╭──

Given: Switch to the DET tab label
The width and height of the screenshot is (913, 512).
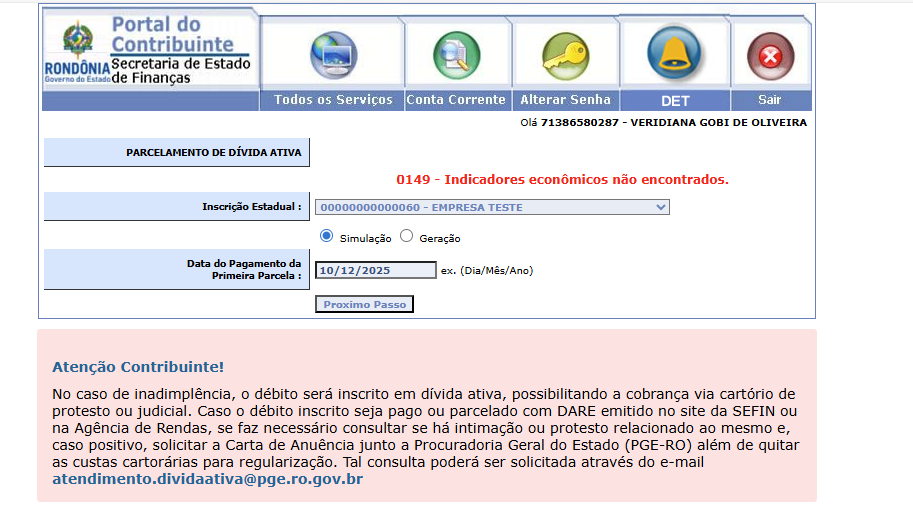Looking at the screenshot, I should [x=675, y=101].
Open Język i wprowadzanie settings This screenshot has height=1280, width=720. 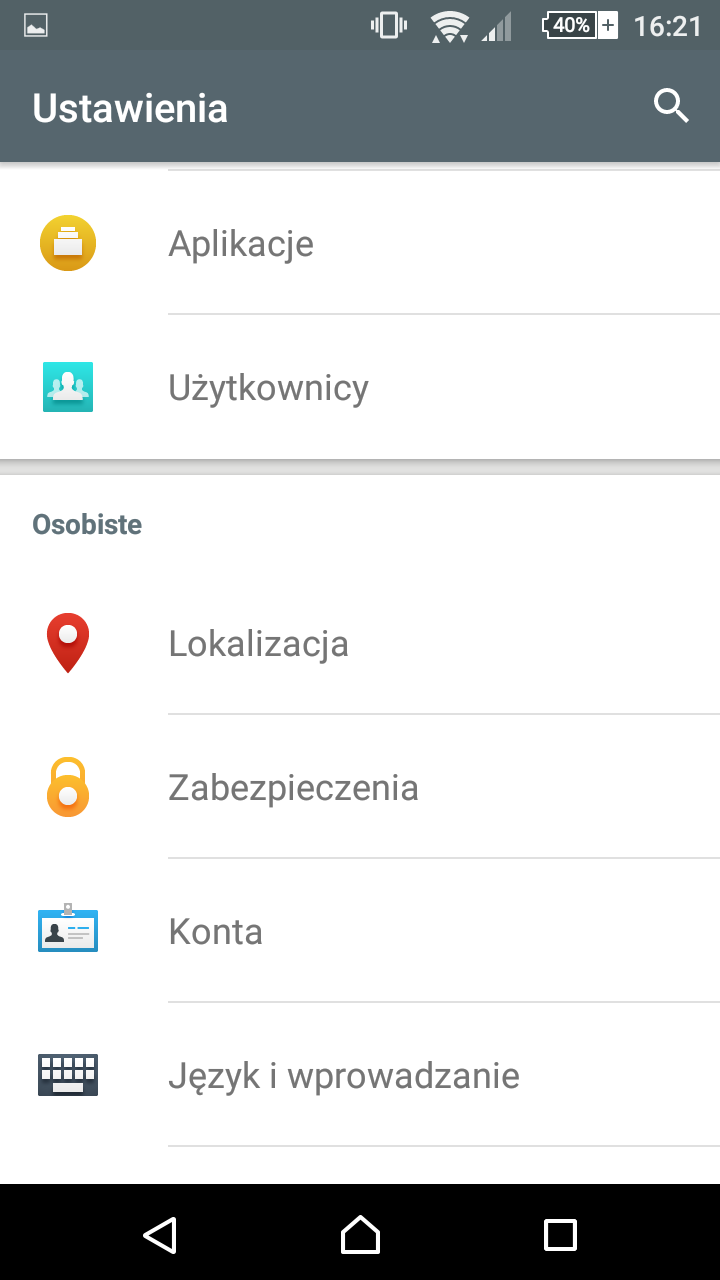344,1076
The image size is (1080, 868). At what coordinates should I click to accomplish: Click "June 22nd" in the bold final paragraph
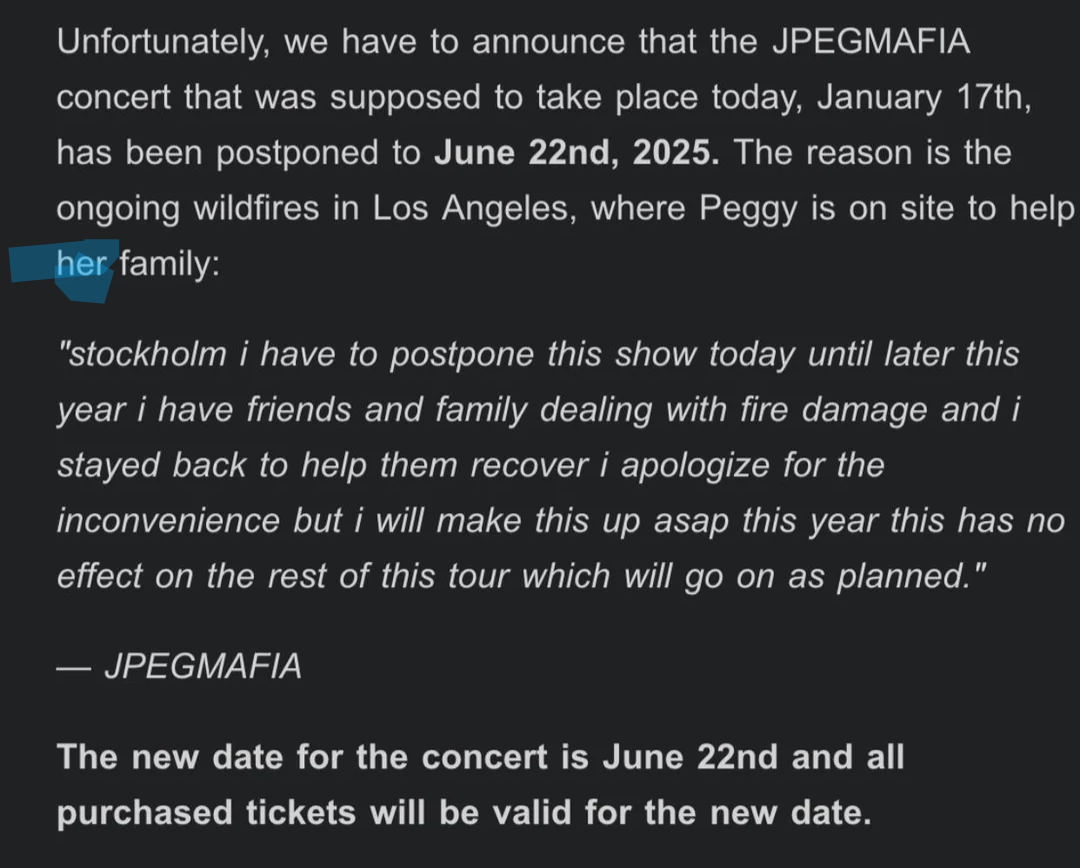[690, 757]
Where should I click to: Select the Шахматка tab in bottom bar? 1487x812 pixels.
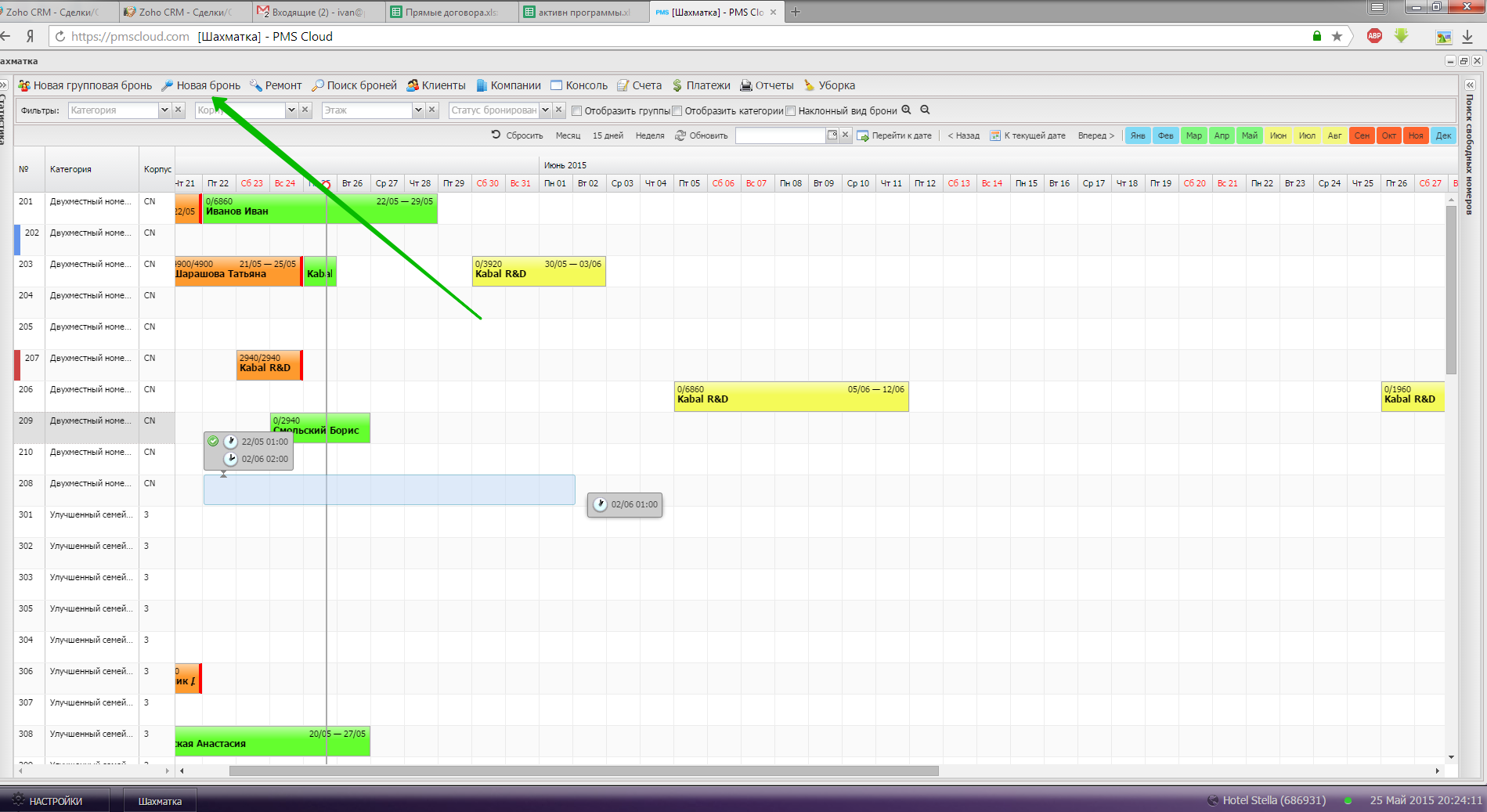coord(160,801)
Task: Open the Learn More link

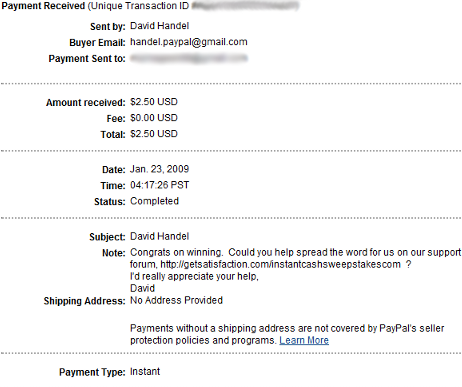Action: (x=304, y=340)
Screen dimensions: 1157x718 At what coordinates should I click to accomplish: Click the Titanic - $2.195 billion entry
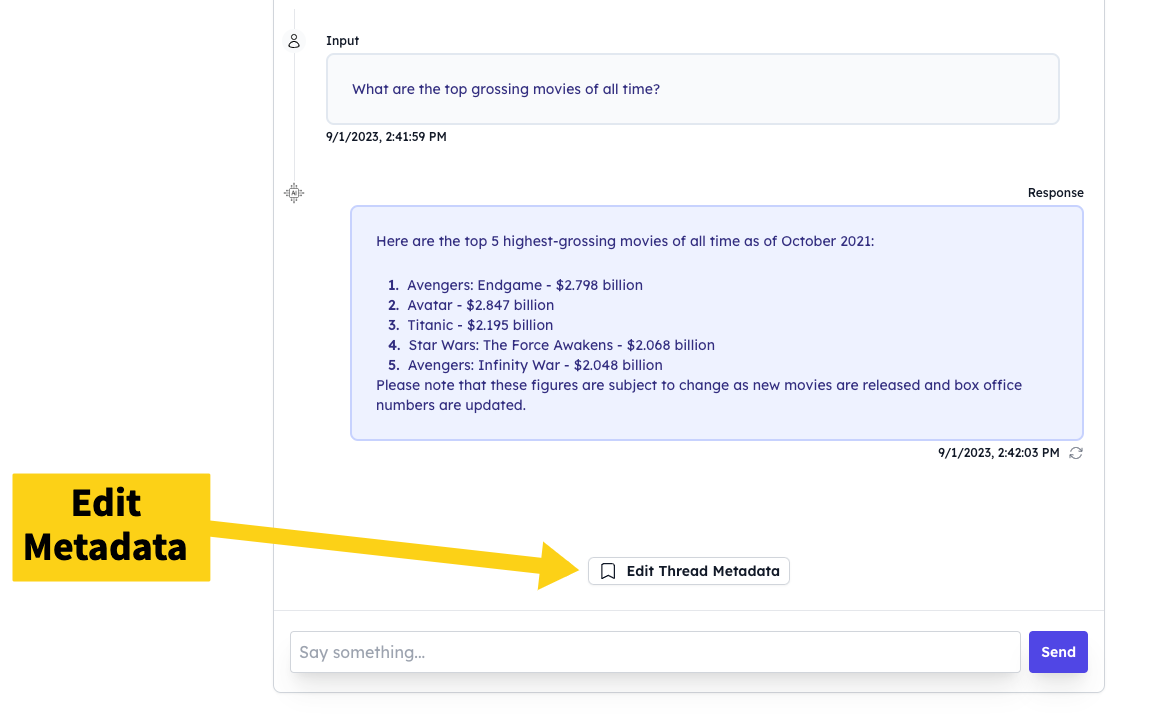click(x=480, y=325)
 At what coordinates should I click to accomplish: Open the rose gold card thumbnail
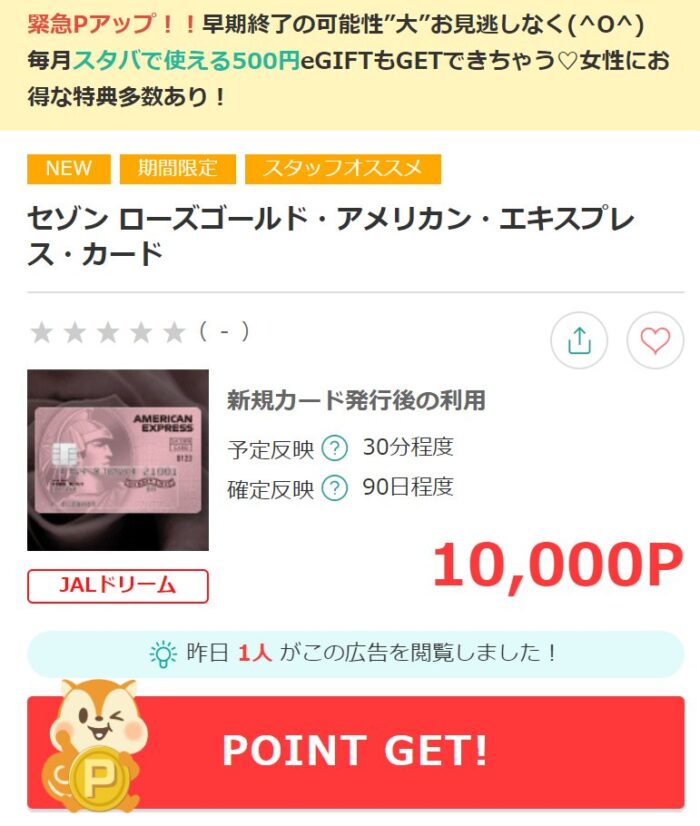click(x=118, y=460)
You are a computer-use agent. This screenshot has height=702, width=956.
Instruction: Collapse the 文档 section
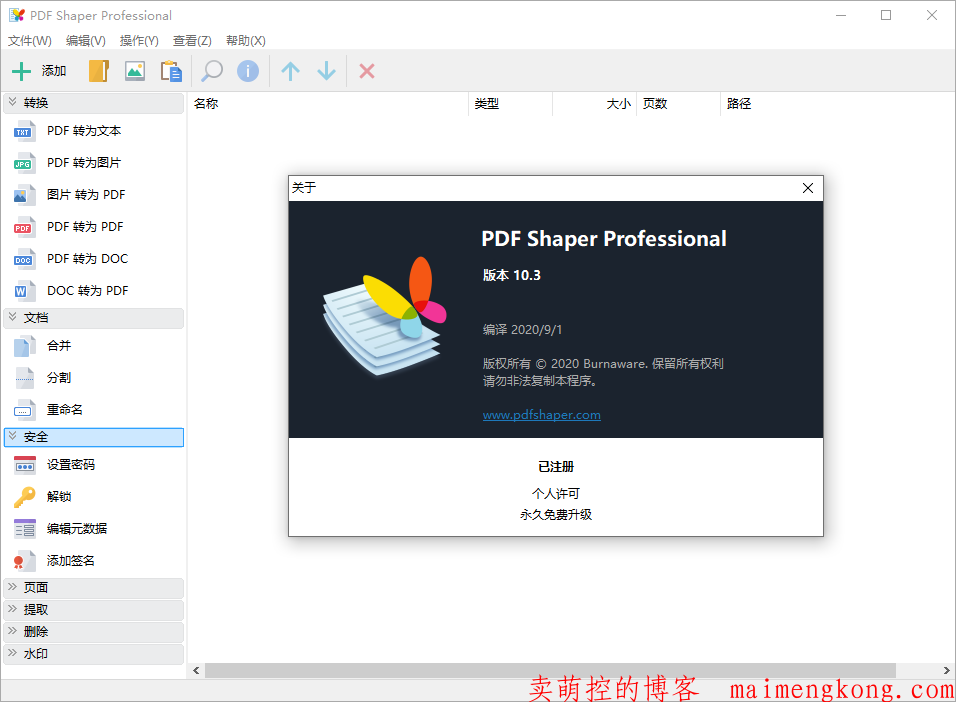[x=94, y=318]
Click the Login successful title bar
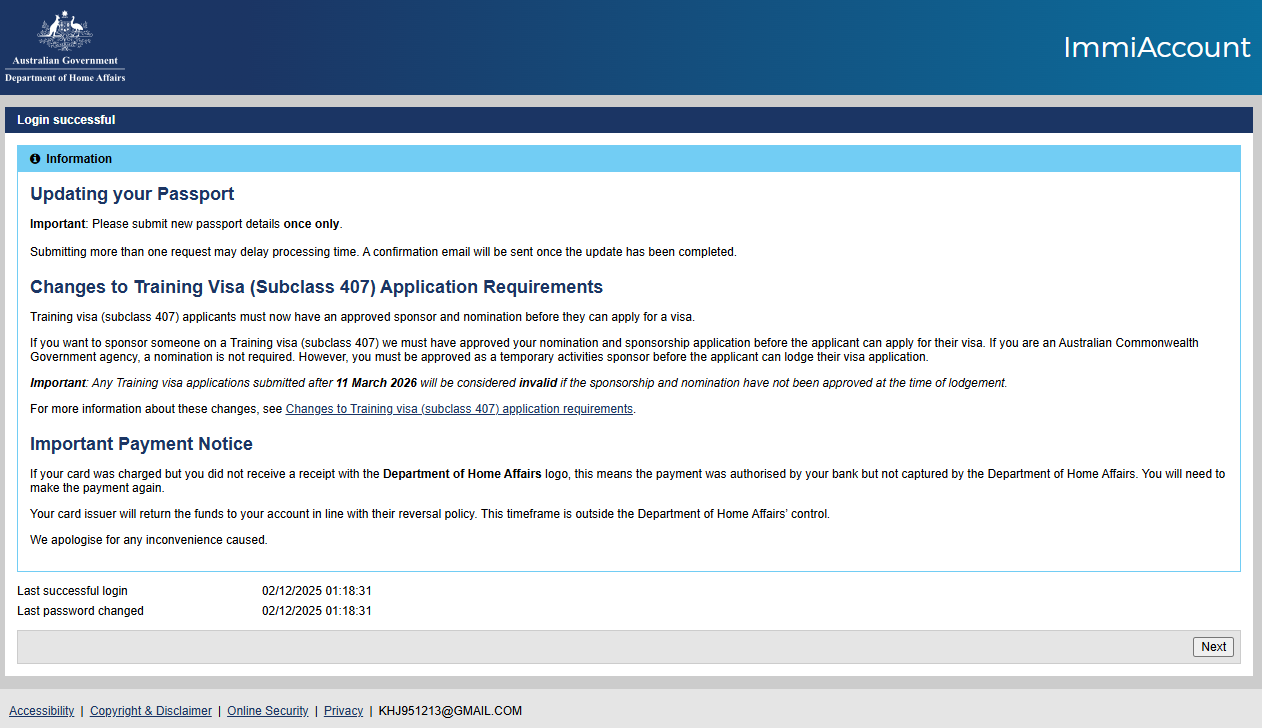 click(x=66, y=120)
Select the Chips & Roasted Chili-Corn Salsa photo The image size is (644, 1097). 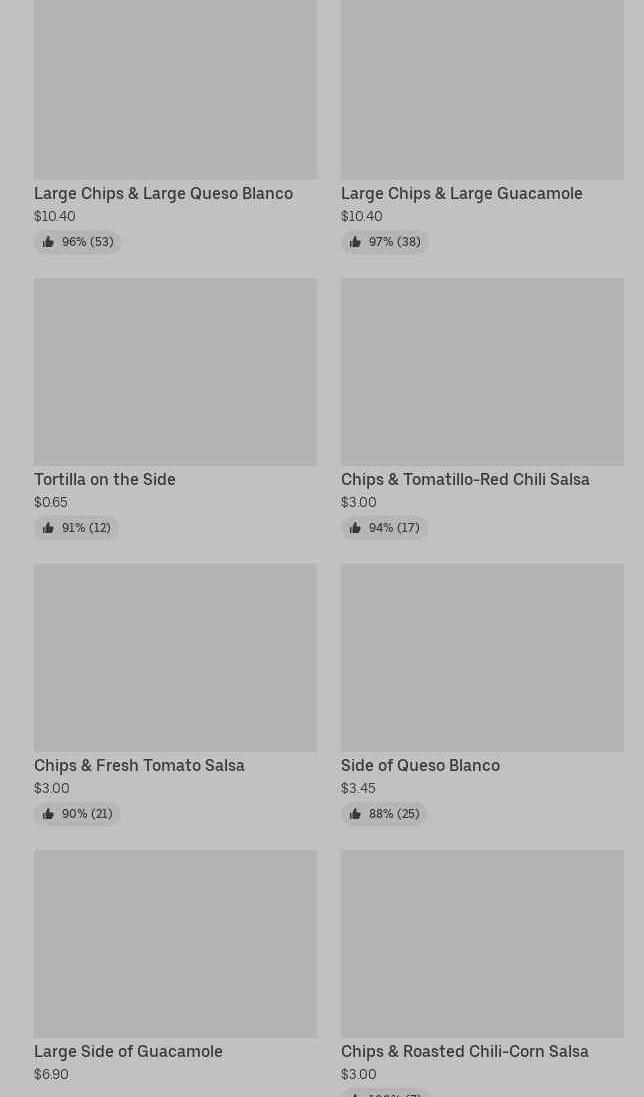pyautogui.click(x=482, y=944)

╰──

Exact copy, no pictures. Write out the lines in the entries above, starting with the line with "Screen dimensions: 1157x718" and going on through the line with "You are a computer-use", keeping both.

» EXERCISE ANSWER:
Screen dimensions: 1157x718 At what coordinates should I click to accomplish: Click the Titanic - $2.195 billion entry
click(x=480, y=325)
 At what coordinates should I click to accomplish: Open the rose gold card thumbnail
click(x=118, y=460)
You are a computer-use agent. This screenshot has height=702, width=956.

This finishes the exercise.